(YOUR ASSIGNMENT)
Anywhere the string "computer" shows up in the listing below, copy the line it is in.

SOURCE RECORDS Start Marker

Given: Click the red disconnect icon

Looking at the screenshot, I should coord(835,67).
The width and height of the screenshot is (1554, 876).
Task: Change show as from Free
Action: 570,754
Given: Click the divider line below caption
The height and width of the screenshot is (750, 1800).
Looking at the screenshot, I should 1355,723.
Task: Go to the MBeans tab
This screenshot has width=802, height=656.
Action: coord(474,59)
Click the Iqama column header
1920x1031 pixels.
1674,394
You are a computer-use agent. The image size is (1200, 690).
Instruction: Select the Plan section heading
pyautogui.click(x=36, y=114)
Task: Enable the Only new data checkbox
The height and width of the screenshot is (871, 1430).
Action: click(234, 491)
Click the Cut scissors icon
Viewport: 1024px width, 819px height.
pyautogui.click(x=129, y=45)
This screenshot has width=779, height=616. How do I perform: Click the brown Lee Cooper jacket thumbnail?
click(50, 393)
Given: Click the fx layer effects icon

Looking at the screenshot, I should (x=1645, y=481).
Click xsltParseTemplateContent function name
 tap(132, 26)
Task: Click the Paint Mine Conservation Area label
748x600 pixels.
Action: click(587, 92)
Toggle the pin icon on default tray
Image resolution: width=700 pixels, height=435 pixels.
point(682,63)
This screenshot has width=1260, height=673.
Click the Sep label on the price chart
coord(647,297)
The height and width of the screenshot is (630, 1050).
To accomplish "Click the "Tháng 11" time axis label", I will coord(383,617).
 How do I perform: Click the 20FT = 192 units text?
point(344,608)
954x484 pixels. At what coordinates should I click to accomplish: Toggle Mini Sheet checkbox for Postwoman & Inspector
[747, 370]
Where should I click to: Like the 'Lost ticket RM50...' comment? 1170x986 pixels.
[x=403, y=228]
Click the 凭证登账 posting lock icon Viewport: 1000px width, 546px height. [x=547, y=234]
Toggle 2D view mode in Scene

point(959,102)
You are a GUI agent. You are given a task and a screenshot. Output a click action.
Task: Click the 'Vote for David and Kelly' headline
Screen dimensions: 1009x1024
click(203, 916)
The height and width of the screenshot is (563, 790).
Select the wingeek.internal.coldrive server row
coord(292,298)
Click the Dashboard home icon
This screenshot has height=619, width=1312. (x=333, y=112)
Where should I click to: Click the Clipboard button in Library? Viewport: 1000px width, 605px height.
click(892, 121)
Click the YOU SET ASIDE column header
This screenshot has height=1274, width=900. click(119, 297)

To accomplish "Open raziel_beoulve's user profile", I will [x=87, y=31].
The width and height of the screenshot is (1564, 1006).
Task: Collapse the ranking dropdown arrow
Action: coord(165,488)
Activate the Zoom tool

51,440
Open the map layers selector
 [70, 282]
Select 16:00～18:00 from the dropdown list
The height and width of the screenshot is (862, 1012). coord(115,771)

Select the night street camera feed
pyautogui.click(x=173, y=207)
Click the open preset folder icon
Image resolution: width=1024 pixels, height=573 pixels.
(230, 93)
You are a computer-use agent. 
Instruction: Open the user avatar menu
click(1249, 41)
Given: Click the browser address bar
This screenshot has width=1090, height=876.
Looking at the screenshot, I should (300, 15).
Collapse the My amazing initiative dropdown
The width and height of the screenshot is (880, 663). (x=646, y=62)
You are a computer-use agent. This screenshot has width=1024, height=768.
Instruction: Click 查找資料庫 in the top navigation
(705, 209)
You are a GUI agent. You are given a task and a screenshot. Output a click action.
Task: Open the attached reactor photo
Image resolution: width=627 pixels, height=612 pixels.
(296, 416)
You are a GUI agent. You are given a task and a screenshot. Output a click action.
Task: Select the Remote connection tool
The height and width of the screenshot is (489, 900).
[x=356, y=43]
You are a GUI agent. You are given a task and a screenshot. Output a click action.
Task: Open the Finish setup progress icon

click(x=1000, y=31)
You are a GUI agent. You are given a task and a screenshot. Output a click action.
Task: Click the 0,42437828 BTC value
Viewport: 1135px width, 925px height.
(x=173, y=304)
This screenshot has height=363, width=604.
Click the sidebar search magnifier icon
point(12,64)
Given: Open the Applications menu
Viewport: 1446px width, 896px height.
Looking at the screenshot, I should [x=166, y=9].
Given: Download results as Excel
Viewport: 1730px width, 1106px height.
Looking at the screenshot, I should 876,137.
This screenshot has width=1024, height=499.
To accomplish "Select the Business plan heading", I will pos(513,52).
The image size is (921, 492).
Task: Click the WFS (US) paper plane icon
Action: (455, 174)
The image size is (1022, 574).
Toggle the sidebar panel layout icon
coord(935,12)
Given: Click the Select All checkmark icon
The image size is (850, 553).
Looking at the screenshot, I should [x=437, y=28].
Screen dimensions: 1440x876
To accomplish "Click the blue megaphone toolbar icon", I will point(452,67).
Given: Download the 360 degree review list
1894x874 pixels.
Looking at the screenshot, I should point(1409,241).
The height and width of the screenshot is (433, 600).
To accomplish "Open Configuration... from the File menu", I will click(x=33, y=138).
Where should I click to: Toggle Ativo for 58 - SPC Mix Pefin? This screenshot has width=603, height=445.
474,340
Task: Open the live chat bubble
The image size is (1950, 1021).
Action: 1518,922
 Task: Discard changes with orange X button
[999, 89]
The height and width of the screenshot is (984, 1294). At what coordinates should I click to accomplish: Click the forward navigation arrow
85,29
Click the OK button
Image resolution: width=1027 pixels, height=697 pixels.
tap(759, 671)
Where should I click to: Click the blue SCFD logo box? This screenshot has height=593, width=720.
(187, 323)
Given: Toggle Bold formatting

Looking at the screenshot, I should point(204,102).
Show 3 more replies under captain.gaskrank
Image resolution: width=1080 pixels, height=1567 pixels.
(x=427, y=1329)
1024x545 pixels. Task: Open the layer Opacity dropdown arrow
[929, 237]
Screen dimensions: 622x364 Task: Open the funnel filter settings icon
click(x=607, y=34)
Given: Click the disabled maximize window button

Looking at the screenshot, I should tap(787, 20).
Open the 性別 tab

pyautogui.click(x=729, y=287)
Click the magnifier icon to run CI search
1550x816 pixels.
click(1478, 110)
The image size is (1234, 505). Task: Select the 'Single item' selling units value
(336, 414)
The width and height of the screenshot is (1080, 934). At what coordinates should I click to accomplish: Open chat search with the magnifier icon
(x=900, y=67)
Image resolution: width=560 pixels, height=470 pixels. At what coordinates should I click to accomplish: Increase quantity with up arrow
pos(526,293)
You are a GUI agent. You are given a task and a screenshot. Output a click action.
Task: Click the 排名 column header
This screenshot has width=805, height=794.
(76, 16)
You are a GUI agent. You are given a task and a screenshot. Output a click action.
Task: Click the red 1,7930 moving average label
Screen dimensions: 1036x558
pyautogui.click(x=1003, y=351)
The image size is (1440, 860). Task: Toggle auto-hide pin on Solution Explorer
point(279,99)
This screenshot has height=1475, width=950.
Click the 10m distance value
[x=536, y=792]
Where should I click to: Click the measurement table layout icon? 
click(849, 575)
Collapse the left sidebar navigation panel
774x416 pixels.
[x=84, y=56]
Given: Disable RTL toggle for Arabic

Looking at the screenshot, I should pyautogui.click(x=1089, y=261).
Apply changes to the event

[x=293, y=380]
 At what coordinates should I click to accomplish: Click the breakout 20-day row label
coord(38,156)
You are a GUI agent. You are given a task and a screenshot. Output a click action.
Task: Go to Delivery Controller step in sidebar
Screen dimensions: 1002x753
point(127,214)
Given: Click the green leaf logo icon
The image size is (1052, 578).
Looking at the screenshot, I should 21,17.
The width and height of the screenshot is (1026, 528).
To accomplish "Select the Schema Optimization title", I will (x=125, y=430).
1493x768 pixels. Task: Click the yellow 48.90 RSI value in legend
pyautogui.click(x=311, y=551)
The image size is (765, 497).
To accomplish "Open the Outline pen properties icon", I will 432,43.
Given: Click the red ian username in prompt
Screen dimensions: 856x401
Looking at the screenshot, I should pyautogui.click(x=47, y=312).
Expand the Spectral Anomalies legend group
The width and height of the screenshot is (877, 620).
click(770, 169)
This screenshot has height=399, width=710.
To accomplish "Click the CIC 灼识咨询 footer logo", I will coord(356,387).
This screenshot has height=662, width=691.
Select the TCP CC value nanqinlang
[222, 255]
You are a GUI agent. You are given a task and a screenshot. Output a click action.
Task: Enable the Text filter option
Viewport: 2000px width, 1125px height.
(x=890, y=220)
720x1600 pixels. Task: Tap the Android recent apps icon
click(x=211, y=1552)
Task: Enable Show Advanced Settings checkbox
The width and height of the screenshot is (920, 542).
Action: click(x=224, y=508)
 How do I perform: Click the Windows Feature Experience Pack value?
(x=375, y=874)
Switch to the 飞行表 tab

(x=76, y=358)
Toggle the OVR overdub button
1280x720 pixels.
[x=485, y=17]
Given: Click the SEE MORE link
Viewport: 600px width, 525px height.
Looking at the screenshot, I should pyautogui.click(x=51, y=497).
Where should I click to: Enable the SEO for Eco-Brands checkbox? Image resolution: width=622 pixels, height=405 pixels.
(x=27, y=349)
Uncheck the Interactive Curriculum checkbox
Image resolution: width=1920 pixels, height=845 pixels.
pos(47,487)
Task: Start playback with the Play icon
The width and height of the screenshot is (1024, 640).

SOURCE RECORDS End Marker

(RESPONSE FOR THIS EXERCISE)
You are a computer-use agent. The image size is (1200, 690).
You are a computer-use agent. 
You are a computer-use agent. This screenshot has width=1024, height=768.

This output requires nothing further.